Recently I came across this code in my codebase (Simplified for here, of course)

auto toDelete = std::make_shared<std::string>("FooBar");
std::vector<decltype(toDelete)> myVec{toDelete};
auto iter = std::find_if(std::begin(myVec), std::end(myVec), 
   [](const decltype(toDelete) _next)
   {
      return *_next == "FooBar";
   });

if (iter != std::end(myVec))
{
   std::shared_ptr<std::string> deletedString = iter[0];
   std::cout << *deletedString;
   myVec.erase(iter);
}

Online Example

Now, I noticed that here we are accessing an iterator by indexing!

std::shared_ptr<std::string> deletedString = iter[0];

I've never seen anyone access an iterator by indexing before, so all I can guess at is that the iterator gets treated like a pointer, and then we access the first element pointed to at the pointer. So is that code actually equivalent to:

std::shared_ptr<std::string> deletedString = *iter;

Or is it Undefined Behavior?

Answer 1

From the cppreference documentation for RandomAccessIterator:

Expression: i[n]

Operational semantics: *(i+n)

Since a std::vector 's iterators meet the requirements of RandomAccessIterator, indexing them is equivalent to addition and dereferencing, like an ordinary pointer. iter[0] is equivalent to *(iter+0) , or *iter .

Answer 2

This is Standard conforming behavior

24.2.7 Random access iterators [random.access.iterators]
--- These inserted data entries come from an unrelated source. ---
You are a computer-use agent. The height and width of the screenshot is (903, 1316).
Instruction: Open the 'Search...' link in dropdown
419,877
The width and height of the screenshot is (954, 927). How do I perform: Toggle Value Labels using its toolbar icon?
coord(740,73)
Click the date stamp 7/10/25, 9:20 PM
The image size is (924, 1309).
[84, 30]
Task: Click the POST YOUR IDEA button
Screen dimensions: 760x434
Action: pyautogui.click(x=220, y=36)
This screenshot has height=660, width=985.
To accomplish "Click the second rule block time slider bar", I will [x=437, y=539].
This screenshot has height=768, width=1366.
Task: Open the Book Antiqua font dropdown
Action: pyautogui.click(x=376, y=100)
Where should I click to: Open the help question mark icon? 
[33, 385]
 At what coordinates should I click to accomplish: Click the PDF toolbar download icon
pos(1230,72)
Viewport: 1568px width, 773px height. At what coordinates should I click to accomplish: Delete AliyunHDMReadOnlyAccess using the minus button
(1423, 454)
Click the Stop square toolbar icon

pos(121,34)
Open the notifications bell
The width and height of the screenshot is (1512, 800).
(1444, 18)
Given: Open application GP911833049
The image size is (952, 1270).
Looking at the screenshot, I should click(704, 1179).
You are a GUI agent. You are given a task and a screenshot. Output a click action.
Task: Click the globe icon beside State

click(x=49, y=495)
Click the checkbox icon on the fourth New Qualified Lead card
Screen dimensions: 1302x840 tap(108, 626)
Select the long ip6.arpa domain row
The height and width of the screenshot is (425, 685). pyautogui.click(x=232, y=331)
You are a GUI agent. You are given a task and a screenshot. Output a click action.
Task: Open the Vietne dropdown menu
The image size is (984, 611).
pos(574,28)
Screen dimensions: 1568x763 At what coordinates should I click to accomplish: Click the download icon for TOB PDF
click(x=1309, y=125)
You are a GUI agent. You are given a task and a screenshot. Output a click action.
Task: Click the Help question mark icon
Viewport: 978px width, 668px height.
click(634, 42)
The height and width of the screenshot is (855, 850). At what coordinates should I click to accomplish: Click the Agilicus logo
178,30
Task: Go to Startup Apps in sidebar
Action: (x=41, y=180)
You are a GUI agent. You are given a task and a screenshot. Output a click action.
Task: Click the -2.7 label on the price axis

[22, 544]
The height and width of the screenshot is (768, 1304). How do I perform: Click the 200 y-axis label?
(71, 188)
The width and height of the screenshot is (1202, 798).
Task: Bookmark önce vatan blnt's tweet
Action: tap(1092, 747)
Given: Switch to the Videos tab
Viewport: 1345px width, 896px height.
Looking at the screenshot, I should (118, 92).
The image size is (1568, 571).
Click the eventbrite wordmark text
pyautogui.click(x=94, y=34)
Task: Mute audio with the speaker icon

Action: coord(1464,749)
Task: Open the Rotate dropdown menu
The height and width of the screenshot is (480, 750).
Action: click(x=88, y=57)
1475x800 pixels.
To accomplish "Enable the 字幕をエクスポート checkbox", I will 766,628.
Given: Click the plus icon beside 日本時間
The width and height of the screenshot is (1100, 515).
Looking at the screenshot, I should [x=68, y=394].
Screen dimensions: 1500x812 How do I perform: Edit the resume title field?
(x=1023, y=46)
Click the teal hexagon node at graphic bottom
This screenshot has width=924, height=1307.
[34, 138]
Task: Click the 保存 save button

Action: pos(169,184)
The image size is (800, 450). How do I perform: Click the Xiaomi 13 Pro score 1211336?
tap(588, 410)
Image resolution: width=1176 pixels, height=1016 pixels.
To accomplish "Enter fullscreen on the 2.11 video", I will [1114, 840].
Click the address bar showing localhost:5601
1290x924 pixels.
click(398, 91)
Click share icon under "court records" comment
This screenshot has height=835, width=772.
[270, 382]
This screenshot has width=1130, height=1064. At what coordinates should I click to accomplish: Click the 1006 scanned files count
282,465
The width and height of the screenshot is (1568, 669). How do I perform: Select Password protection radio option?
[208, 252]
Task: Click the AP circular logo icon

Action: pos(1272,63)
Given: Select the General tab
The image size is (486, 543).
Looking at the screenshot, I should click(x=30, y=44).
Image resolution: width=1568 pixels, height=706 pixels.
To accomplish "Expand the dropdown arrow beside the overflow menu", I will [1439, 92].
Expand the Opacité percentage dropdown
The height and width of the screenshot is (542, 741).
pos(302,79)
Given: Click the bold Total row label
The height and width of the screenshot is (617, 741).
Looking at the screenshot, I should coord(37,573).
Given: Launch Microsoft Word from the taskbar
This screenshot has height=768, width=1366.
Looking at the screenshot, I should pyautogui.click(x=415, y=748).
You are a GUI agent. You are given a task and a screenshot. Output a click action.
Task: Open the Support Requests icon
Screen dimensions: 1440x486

1 A class or pointer type X satisfies the requirements of a random access iterator if, in addition to satisfying the requirements for bidirectional iterators, the following expressions are valid as shown in Table 118.

a[n] convertible to reference: *(a + n)

Note that it is not required that the particular iterator is implemented as a pointer. Any iterator class with an overloaded operator[] , operator* and operator+ with the above semantics will work. For std::vector , the iterator category is random access iterator, and it it required to work.